THUNDER BAY – The Canadian Rangers of 3rd Canadian Ranger Patrol Group are Canada’s military presence across the Far North of Ontario, an area larger than the size of France.
“We’re also the largest reserve unit in Ontario, with close to 600 active Rangers,” said Lieutenant-Colonel Matthew Richardson, 3 CRPG’s commanding officer. “We are three times the size of any reserve unit in the province. The other half of the unit is the Junior Canadian Ranger program, with close to 1,000 Junior Rangers.”
The Canadian Rangers are part-time army reservists and operate in 23 remote Cree, Oji-Cree, and Ojibway First Nations in Northern Ontario, 20 of which have no year-round road access. They are 98 per cent indigenous and 40 per cent are female. They are called on frequently to provide skilled assistance in emergencies such as searches, plane crashes, forest fires, and floods.
True citizen soldiers, they have received medals, awards, and commendations for rescuing missing persons, saving lives in several fires, and for serving their communities with distinction in times of crisis. They operate in some of the most challenging and potentially dangerous terrain in the world. Much of it is in the sub –Arctic and winter temperatures can plunge to -50C and colder.
They also mentor the Junior Canadian Rangers, a culturally appropriate youth program for boys and girls aged 12 to 18.
The Rangers are trained to use their traditional on-the-land skills and specialized local knowledge to serve their local communities.
“We are an indispensable community organization in our First Nations,” Colonel Richardson said. ”We’re indispensable because we save lives.

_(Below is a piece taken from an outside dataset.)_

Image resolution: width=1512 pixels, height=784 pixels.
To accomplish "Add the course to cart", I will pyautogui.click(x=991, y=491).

We did 25 ground search and rescue operations last year and saved lives in every one. The Rangers have responded to forest fires, floods, and evacuations, including the tainted water crisis in Kashechewan in 2005 when we evacuated more than 800 people.”
When the Cree community of Attawapiskat faced a crisis last year after more than 100 young people tried to commit suicide in an eight-month period the Rangers provided a range of activities for many of the dispirited youth left in the troubled settlement during the spring goose hunt.

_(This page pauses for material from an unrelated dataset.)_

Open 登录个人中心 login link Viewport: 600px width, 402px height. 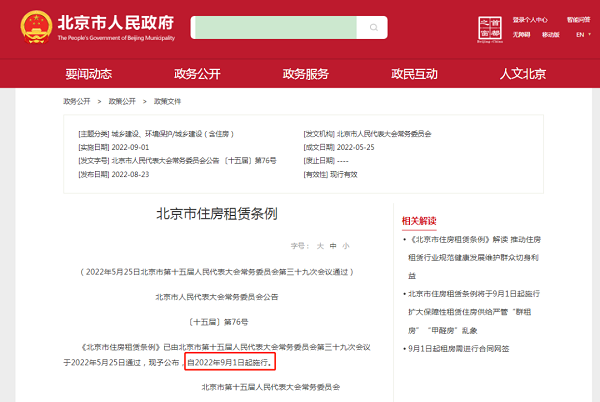pos(529,19)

The Rangers’ training is provided by full-time instructors from the headquarters staff of 3 CRPG at CFB Borden. The instructors spend up to 120 days a year in the North, travelling to different First Nations to provide training. “The instructors are very special people who do a tremendous job,” Colonel Richardson said. “They spend as much as a third of their time away from their families.”
He also praised the other headquarters staff, who provide administrative support and arrange for equipment, clothing, food, and other items to get to the remote First Nations. “The staff do an amazing job on a daily basis,” he said.
Full time instructors also travel north to support the Junior Canadian Ranger program.
While the Rangers of 3 CRPG are little known in Southern Ontario they are highly respected across the top half of the province. They operate within an area known as Nishnawbe Aski Nation. Its Grand Chief, Alvin Fiddler, was impressed when he participated in a Ranger search and rescue exercise in Sachigo Lake First Nation.
“This was my first experience with the Rangers and they were impressive,” he said at the end of the exercise, “To see what they can do with the skills they have acquired from their army training is something to see. These were real life search scenarios that were part of the exercise (they involved a drug overdose, an overdue hunting party, and an overturned canoe) and they happen in our communities too often. The Ranger program allows our communities to respond in a way that meets their needs. I think it’s great.”
(Sergeant Peter Moon is the public affairs ranger for 3 CRPG.)